Work to complete:
Reproduce every line of the records below verbatim, leaving out the pictures.

Task inputs:
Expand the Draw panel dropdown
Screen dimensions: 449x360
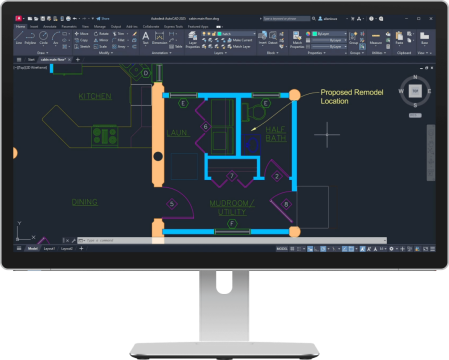(42, 53)
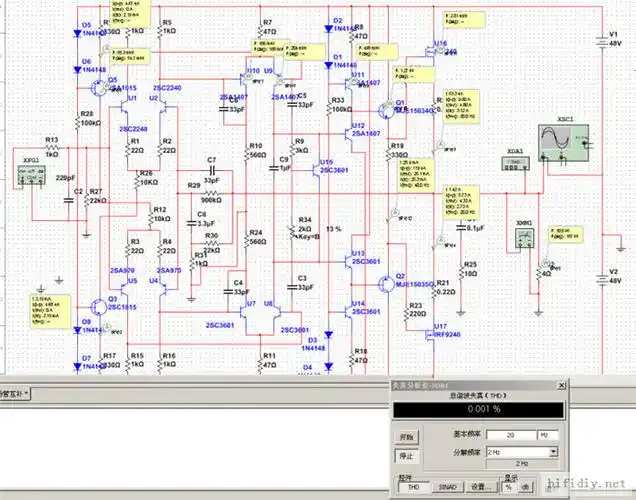Click the V1 48V battery symbol
The image size is (636, 500).
point(603,41)
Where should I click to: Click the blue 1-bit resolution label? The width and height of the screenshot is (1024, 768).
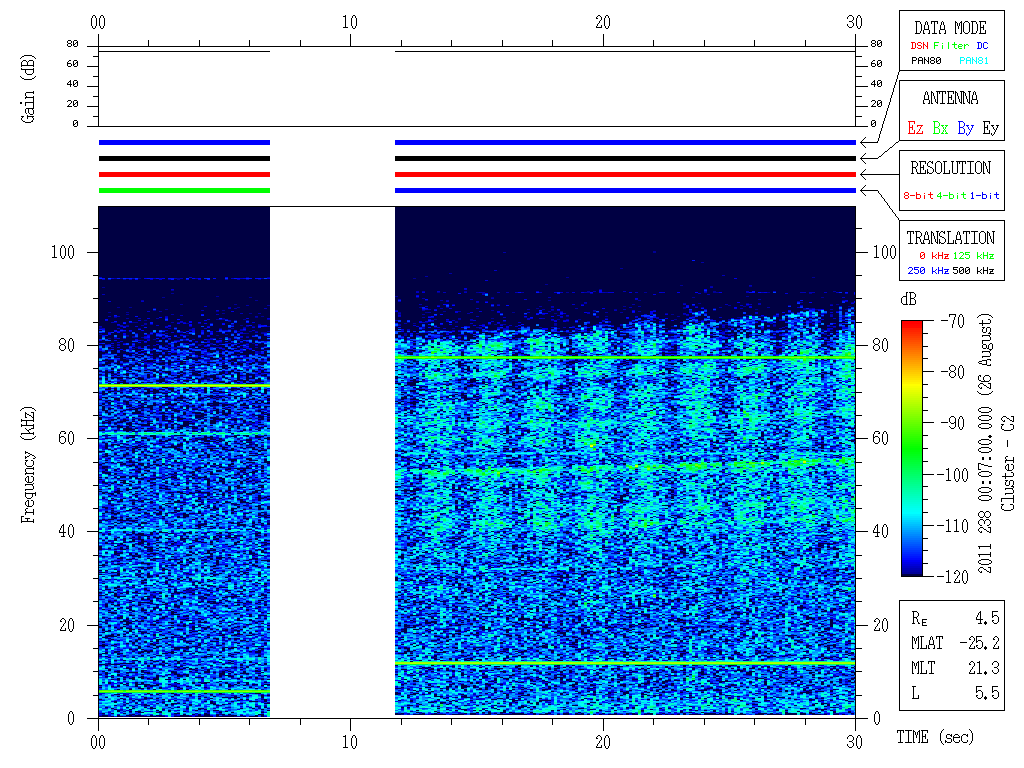tap(984, 196)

Reply to the exercise:
Expand the Draw panel dropdown
Screen dimensions: 449x360
(42, 53)
Click the V1 48V battery symbol
The image size is (636, 500).
point(603,41)
Where should I click to: Click the blue 1-bit resolution label? The width and height of the screenshot is (1024, 768).
tap(984, 196)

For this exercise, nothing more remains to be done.